建設省企発第五四号
昭和四二年八月四日

北海道開発局建設部長・各地方建設局道路部長・各都道府県土木部長・各指定市土木局長・日本道路公団担当部長・首都高速道路公団担当部長・阪神高速道路公団担当部長あて

道路局企画課長通達


道路トンネルにおける非常用施設の標準仕様について


道路トンネルにおける非常用施設については、先に建設省道企発第一四号(昭和四二年四月一四日付)によりその設置基準を通知したが、今般、別冊のとおり、これに関する標準仕様をとりまとめたので、今後はこれを標準として措置されたく通知する。
なお、貴管下市町村にもこの旨周知徹底されたい。

(都道府県土木部長あてのみ)



別冊

道路トンネルにおける非常用施設の標準仕様

(昭和42年8月)
(建設省道路局)
本仕様は道路トンネルに設置する非常用施設に適用する。
I 通報装置(トンネル等A.B.Cに設置)

1 構成

1―1 本装置は下記により構成する。

1) 発信機(押釦式)
2) 発信機(電話)
3) 受信機(可聴可視)
4) 電源(出力 直流24V)

1―2 電源部はII非常警報装置と共用とする。

2 発信機(押釦式)

2―1 本機はトンネル内において火災その他の事故発生時に当事者または発見者が保護板を指先で押し破り、押釦を押す構造のもので自治省令第9号(昭和39年4月15日)に規定するP型発信機に準ずるものとする。(図―1)
2―2 発信機には上部中央に「非常通報装置」の文字板を付するものとする。
2―3 発信機の上部には円型赤色の標示灯を設けるものとする。(図―1)
2―4 発信機はトンネル内に片側100m間隔の千鳥配置とする。ただし、一方向交通のトンネルにあっては、左側に50m間隔で配置する。

3 発信機(電話)

3―1 本機はトンネル延長、交通量、管理体制等の状況により必要に応じて設けるものとする。
3―2 発信機は防水箱に収容し同時送受話が可能なものとし「非常電話」の文字版を付するものとする。
3―3 発信機の型式は送受話機をとり上げることにより通話が可能となる一般的型式、或は前面扉板を引き上げることにより通話可能となるインターホーン型式(図―2参照)の何れによってもよい。
3―4 発信機の上部には円型赤色の標示灯を設けるものとする。

この場合発信機(押釦式)と同一個所に設置するものにあっては共用の標示灯でよい。

3―5 発信機はトンネル内片側に200m間隔で設置する。
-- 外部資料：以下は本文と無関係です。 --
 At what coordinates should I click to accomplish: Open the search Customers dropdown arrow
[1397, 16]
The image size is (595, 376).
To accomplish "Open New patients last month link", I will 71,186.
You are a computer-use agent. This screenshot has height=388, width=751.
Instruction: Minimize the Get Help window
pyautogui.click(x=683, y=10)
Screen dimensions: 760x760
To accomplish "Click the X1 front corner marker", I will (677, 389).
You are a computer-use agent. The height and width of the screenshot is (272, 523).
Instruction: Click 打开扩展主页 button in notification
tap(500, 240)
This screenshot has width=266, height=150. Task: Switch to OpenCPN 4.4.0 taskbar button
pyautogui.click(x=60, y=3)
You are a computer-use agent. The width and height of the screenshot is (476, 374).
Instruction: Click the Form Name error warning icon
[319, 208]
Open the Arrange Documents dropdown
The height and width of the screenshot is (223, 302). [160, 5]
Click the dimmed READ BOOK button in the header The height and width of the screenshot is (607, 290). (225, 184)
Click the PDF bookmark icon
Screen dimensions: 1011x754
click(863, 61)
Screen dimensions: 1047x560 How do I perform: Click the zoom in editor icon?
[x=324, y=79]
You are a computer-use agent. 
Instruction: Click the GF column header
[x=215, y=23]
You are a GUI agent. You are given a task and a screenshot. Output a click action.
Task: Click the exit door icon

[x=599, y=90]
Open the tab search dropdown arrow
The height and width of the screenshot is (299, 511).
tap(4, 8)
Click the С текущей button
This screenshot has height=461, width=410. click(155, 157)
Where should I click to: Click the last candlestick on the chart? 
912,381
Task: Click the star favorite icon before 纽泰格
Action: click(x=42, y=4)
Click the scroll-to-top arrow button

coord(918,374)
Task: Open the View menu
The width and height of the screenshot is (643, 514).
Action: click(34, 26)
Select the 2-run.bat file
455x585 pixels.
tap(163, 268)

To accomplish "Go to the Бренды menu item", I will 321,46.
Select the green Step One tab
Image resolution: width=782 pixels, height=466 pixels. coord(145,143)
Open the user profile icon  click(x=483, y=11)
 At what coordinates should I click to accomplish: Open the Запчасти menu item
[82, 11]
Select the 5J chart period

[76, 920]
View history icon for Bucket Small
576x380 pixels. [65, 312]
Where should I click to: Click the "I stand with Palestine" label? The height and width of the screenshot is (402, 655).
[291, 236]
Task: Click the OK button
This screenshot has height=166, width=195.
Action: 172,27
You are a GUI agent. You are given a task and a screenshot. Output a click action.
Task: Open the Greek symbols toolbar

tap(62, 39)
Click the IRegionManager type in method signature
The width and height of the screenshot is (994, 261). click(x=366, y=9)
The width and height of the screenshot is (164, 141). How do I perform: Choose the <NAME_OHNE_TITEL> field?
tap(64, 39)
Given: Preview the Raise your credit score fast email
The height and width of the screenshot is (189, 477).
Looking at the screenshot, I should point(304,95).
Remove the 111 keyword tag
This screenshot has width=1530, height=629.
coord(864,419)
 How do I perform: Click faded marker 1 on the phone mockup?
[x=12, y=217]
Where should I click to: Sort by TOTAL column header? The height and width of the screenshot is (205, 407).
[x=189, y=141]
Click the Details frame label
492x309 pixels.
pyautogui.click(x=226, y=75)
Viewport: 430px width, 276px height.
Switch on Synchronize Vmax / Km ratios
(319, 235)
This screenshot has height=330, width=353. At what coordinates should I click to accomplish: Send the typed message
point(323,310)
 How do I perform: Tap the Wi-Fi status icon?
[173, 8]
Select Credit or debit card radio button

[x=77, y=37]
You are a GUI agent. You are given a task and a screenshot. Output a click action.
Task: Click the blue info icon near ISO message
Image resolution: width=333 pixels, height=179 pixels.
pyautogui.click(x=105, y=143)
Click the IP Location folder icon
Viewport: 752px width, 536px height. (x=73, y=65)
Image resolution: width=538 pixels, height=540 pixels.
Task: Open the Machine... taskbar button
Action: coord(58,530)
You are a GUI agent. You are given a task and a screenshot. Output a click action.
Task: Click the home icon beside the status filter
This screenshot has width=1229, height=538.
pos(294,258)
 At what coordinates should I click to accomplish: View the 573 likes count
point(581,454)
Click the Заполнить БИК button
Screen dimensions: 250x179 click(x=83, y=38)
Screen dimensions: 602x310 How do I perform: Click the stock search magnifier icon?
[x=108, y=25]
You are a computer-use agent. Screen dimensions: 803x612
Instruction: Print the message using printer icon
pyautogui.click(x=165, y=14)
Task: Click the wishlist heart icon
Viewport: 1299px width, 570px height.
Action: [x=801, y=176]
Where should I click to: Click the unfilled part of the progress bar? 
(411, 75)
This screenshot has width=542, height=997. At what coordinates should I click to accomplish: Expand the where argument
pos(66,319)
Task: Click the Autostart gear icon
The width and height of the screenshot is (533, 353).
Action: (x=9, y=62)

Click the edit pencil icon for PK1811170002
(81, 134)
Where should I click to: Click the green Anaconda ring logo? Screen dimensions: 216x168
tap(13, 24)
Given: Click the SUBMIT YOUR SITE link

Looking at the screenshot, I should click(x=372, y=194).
トンネル延長400m未満の場合は中央に1個とする。
3―6 発信機を設ける側のトンネル壁面には25m間隔に発信機への誘導標示(図―3)を設けるものとする。

4 受信機

4―1 受信機は道路事務所その他情報の伝達、処理に便利な個所に設置する。
4―2 受信機には発信機の押釦操作或は電話機操作によりランプによる可視ブザーまたは電鈴による可聴信号装置、可聴信号のみ停止可能のスイッチ、IIの非常警報装置を動作させるスイッチおよび発信機(電話)に対応する送受話機を装備する。(図―4参照)なお必要に応じて受信機と隔離した部屋等にて可視、可聴信号で受信し得るモニターを備えるものとする。

II 非常警報装置(トンネル等級A.B.Cに設置)

1 構成

本装置は下記により構成する。

1) 警報標示(内部照明式または電球埋込式、黄色点滅灯付)
2) 警鐘(電鐘式)
3) 制御部(電源部を含む)

2 警報標示

2―1 本装置は表面が乳白色のアクリル樹脂板で内部に光源を有し、通報装置の操作により点灯し「トンネル内事故発生」の文字を赤色で点滅表示するものとする。(図―5)ただし、強い西陽を受ける個所その他特に必要のある場合には電球埋込式の電光標示板を用いても良い。(赤色点滅表示とすること。)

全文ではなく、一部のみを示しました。